As the healthcare reimbursement paradigm changes, reimbursement is coming from new places and in new forms. No longer is the totality of reimbursement fee for service; it now comprises all sorts of payments, whether they be capitation, shared savings distributions, pay for performance incentives from third-party payers, PQRS and/or Meaningful Use incentives, etc. Fee-for-service revenue and capitation fees, in these different types of reimbursement, are always treated as revenue that is used to pay a practice’s overhead and physician compensation. However, the other types of payments and their corresponding treatment is tricky. Often, these new forms of revenue start small, and many healthcare organizations decide to pass these dollars through to the respective physicians. As an example, the activities of a physician-hospital organization (PHO) results in an incentive payment that is clearly delineated as associated with the work performed by Physician A. The payment is quite small, let’s say $1,000, and, therefore, the healthcare organization decides to give this $1,000 to Physician A as additional compensation, on top of the existing employed physician compensation arrangement. Generally, this makes sense. The funds are tied to Physician A, and the amount is small and, therefore, not significant from an FMV perspective. So, why not pass it through? Further, Physician B, who is in the same PHO but in private practice, is getting these funds directly; thus there is “parity.”This thinking may be okay in the short term, but it can prove problematic in the long run. First, the idea of parity breaks down quickly. While Physician A (a hospital-employed physician) is getting the $1,000 as additional compensation, Physician B (who, remember, is in private practice) is getting the $1,000 as additional revenue, which is then used to pay overhead and may or may not drop to the bottom line as additional compensation. Thus, while there is perceived parity, due to the different practice structures, there really is no parity, as the comparison of Physician A and Physician B is like comparing apples and oranges.
Further, a compliance concern can creep up for Physician A in future years, if the $1,000 becomes $10,000 and then $30,000, and if the continued trend is passing these dollars through as additional compensation. These funds contribute to the Physician’s total cash compensation and if the baseline compensation structure was not modified to accommodate these additional payments, Physician A’s total compensation may be deemed to be outside of fair market value. In this context, it is important to keep in mind that the benchmarks often used (MGMA, AMGA, SCA) are reflective of total cash compensation and not productivity-based compensation. Thus, if market-based pay was being provided before the addition of these pass-through payments, then a compliance concern could very well exist.

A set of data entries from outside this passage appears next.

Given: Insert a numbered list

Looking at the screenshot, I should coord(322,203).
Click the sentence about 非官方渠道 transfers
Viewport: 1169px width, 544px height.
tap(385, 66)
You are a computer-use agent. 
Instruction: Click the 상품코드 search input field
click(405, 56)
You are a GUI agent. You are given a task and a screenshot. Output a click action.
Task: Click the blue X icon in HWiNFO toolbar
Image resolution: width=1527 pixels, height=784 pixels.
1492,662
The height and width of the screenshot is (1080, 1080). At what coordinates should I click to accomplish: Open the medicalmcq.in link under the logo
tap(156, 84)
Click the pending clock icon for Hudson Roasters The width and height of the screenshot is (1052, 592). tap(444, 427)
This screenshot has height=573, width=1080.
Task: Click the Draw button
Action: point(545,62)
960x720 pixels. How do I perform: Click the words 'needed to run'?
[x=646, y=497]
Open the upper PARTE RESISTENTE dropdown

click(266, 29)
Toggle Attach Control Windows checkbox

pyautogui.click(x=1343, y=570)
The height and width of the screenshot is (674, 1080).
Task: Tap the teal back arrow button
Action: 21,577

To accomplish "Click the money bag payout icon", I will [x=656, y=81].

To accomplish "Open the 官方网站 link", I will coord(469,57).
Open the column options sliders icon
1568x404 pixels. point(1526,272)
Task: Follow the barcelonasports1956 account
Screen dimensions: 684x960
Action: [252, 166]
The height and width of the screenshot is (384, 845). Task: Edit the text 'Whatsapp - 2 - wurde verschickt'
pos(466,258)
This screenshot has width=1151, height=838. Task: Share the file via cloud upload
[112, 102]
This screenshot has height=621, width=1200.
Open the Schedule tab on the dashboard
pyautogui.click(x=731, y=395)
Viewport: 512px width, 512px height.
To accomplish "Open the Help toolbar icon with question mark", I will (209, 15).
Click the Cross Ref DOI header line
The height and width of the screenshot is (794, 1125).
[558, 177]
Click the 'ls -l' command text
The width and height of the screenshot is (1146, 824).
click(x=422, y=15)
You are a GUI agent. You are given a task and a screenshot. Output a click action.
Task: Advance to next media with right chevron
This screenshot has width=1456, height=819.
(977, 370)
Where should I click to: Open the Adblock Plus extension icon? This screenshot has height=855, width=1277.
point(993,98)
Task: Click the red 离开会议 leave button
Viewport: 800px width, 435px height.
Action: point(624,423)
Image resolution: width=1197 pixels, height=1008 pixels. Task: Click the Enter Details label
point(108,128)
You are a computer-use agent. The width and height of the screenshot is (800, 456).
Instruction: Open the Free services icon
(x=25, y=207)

Finally, and most importantly, as new payment methodologies come into play, long term, they are not intended to be in addition to fee for service reimbursement, but a replacement of fee-for-service reimbursement. Medicare’s PQRS program is one example of this. When the program was made permanent in 2008, it allowed for a potential incentive payment of 2.00%, whereas as the program evolved the incentive turned into a penalty. Specifically, those who did not adhere to the PQRS requirements in 2013 would see a 1.5% reduction in their reimbursement going forward. From our perspective, we see all these new forms of reimbursement ultimately being fee-for-service replacements. Thus, setting the expectation that these new sources of revenue can be passed through as compensation is eventually problematic. This activity would be equivalent to passing through 100% of fee-for-service revenue as compensation. Such is economically unsustainable.So the question becomes, what do we do with these new forms of revenue? We recommend treating them as revenue.
The follow-up question is, how do we connect the dots between this revenue and the physicians’ behavior? That is where the physician compensation model plays a role. It is incumbent upon health systems to continue to adapt their compensation models to align with what drives revenue. This alignment is no different than what was done in the past with paying based on wRVUs as such aligns with fee-for-service revenue generation. The same should apply to fee-for-value revenue generation. Incentives should be aligned and continually evaluated within the compensation structures to align with the behaviors that drive revenue in these realms.Thus, the fee for value revenue should be viewed and treated no differently than fee-for-service revenue used to cover overhead and then fund physician compensation.